The National Art Museum of China is to construct a major new building next to the famous Bird’s Nest Olympic stadium in Beijing, The Art Newspaper has learned. According to Fan Di’An, the director of the museum, the government has approved plans for the 80,000 sq. m building, which will be built over the next three years. The project has not yet been officially announced. “We will keep our existing building [founded in 1958 to celebrate the 10th anniversary of the founding of the People’s Republic of China],” Fan says. “But the government’s leaders want a new art museum, and they want it done quickly.” The new museum has an initial budget of Rmb 1.2bn (£100m).
It will be used to house the museum’s growing collection of Chinese modern and contemporary art, as well as exhibitions developed in collaboration with international partners.
While Fan could not confirm how the museum’s collection will be divided across the two sites, it is possible that the museum’s socialist realist collection will be housed in the existing museum while contemporary Chinese and international works could be displayed in the new building.

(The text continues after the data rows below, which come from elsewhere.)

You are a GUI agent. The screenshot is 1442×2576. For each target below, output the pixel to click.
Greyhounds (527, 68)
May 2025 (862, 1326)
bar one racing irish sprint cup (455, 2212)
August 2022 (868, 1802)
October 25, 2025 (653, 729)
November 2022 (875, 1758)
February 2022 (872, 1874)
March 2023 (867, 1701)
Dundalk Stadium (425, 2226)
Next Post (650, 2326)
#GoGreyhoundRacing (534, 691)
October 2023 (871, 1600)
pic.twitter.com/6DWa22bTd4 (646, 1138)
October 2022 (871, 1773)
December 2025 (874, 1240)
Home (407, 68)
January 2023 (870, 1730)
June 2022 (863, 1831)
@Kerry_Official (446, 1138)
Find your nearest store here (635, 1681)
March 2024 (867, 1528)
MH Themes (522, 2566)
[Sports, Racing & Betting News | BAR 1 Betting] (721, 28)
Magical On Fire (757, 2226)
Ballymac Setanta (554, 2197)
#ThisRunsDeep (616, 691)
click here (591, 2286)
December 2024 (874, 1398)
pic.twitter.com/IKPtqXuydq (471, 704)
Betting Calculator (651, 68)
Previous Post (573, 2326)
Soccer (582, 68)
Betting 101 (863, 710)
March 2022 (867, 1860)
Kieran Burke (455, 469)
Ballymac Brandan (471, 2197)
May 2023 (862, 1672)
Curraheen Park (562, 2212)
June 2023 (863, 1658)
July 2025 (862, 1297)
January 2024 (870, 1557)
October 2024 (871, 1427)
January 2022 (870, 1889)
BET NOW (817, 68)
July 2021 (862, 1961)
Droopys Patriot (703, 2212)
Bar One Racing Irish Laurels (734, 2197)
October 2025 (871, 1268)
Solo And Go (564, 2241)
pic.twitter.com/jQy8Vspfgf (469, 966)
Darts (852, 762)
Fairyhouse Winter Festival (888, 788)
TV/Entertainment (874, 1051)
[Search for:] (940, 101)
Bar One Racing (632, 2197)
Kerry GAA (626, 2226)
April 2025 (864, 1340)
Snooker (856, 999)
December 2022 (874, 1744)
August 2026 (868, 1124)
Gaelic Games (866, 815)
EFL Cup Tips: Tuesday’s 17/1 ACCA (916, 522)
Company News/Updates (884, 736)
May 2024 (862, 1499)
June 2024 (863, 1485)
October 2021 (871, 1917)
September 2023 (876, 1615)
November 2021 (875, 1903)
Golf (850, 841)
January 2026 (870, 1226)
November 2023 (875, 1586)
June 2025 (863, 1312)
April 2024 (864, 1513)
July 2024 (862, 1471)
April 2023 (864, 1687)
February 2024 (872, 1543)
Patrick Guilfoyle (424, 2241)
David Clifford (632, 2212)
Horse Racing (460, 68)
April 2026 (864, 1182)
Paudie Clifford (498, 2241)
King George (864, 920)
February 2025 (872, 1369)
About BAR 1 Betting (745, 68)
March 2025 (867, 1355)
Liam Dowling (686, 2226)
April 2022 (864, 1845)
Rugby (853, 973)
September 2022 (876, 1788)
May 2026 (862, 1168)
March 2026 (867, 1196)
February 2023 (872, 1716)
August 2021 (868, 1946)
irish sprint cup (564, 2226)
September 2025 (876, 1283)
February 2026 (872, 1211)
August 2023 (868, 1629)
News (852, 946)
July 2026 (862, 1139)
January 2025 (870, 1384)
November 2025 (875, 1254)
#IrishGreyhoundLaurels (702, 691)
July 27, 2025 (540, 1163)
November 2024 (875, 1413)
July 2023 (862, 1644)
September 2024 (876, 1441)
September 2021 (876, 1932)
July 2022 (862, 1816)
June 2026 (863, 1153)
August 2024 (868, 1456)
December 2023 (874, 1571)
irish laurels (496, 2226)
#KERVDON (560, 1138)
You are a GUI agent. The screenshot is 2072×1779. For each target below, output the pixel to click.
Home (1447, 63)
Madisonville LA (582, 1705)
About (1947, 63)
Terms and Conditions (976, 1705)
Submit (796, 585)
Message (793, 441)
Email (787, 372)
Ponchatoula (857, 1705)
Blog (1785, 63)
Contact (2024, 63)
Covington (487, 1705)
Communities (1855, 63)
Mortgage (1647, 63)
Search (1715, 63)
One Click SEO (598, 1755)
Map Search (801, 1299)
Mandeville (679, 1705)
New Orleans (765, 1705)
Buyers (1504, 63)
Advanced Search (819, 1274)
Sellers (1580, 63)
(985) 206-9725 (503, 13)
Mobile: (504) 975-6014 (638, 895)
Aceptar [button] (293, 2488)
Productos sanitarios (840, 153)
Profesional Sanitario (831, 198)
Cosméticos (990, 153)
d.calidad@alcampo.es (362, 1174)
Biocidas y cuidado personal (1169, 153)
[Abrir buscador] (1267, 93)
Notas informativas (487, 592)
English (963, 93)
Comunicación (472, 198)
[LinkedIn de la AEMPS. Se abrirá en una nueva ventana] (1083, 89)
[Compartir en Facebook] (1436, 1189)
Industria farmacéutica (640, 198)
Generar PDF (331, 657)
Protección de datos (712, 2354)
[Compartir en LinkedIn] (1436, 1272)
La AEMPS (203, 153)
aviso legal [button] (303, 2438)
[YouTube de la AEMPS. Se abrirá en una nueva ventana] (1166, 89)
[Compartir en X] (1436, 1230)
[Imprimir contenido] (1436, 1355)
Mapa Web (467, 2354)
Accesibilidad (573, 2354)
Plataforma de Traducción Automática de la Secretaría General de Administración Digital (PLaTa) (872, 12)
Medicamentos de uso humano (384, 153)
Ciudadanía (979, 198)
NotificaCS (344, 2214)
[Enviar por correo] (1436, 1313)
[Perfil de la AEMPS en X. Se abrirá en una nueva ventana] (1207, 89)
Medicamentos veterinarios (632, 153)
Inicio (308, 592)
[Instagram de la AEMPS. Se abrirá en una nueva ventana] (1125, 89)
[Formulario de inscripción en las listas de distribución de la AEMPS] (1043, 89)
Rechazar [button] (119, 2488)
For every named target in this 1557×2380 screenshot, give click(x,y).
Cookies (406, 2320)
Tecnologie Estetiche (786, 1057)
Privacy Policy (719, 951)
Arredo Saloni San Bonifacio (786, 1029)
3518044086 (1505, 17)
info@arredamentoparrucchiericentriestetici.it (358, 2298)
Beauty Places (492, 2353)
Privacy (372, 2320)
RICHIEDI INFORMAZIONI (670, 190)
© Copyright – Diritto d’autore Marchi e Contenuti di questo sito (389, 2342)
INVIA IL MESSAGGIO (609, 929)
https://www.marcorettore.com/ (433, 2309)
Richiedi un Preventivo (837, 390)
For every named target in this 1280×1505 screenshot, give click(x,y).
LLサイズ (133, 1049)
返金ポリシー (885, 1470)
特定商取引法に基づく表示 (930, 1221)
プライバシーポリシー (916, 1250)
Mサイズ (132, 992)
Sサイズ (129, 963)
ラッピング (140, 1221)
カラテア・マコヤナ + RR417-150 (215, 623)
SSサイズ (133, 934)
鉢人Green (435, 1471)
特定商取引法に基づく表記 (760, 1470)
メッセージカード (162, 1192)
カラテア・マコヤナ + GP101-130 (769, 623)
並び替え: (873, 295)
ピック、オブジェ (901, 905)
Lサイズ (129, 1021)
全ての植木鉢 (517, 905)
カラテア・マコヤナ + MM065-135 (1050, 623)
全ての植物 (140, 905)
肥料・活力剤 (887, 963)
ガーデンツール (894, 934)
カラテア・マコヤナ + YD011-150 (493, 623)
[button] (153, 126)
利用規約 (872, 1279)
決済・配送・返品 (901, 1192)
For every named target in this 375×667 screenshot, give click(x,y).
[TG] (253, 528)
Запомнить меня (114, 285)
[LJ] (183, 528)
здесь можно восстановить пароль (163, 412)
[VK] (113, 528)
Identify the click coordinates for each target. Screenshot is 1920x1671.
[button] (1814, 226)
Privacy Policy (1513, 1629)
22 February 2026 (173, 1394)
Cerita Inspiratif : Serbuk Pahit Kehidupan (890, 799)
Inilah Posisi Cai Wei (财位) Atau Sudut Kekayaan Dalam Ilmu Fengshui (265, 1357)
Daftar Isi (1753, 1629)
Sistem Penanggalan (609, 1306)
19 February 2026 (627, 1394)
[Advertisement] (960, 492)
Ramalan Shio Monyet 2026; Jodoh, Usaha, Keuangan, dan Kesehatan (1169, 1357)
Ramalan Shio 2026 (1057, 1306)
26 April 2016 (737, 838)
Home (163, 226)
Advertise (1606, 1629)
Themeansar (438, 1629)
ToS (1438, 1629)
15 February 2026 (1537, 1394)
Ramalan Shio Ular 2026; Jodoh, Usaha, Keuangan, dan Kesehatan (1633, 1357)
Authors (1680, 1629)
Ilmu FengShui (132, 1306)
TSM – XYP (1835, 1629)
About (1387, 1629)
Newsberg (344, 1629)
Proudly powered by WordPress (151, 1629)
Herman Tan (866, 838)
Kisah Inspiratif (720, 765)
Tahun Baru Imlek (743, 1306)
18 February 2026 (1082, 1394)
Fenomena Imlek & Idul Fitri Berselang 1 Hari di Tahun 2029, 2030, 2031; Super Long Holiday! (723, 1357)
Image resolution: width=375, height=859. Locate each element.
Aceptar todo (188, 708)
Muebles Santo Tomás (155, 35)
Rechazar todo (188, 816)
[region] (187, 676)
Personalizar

The leading Chinese artist Ai Weiwei, who co-designed the Bird’s Nest stadium with the Swiss architects Herzog & de Meuron and is showing at Albion Gallery in London during Frieze, gave the news a qualified welcome. “It shows that the Chinese government recognises the need for contemporary culture,” he says. “But it all depends on the programme, as a new building means nothing without a good programme which could, after all, be censored.”